Paddy, I'm in the exact same situation you are.  I've been researching this for a while now, and I think the situation is that: We have to demonstrate significant ties to the UK (family, friends, entire life here, etc), in order to prove to immigration that we do not intend to violate the visa rules (this includes intending to return once we're done).  However, if we do get a job offer while in the states, the F1 student visa can be converted to a work visa.

Even if we don't get job offers while out there, US immigration has five categories of immigrants, and as holders of the JD we'd be in the second highest, which should make it easier than most people find it to immigrate back, although there would be the problem of getting a job offer from this side of the pond.

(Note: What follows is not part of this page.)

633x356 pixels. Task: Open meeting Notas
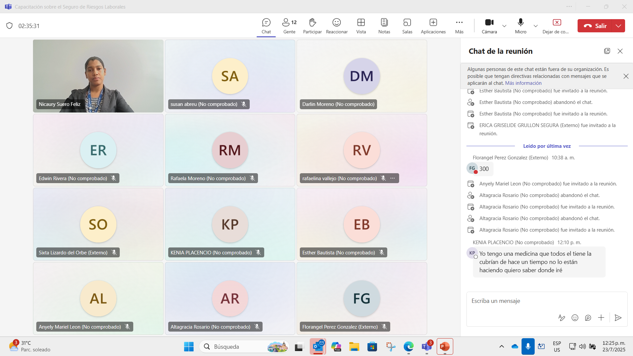click(384, 26)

Re: practicing law as a non-U.S. citizen
« Reply #3 on: June 22, 2006, 10:20:38 AM »
Hey,
  I know this doesn't exactly fit into "Applying to law school", but maybe someone can help:
  as an international student (from England), it is possible for me to go to law school in America on a J1 (student) Visa. However, for this visa you are supposed to to say that you intend to return to your home country after completing your studies.
  for any non-U.S.citizen hoping to work (in any job) in America, it is very difficult to gain a visa that will let you work. Essentially, your employer is supposed to be able to prove that they are employing you because they cannot find a suitable American to do the job.
   ... my goal is to go to law school in America, and then live in America the rest of my life, working as a lawyer.
   I have yet to research it properly, but it would seem to me that even if I went to a good law school in America, and then passed the bar, it would be very hard to find employment because of the visa issue.
   ... does anyone have any thoughts, or know of any international students who have gone on to practice law in America?
   thanks in advance.

Hmm, I know people who are foreign nationals working at ibanks next year.  Fragomen (large immigration law firm) handles most of this stuff.  Can't you get an H1B directly after school to work? 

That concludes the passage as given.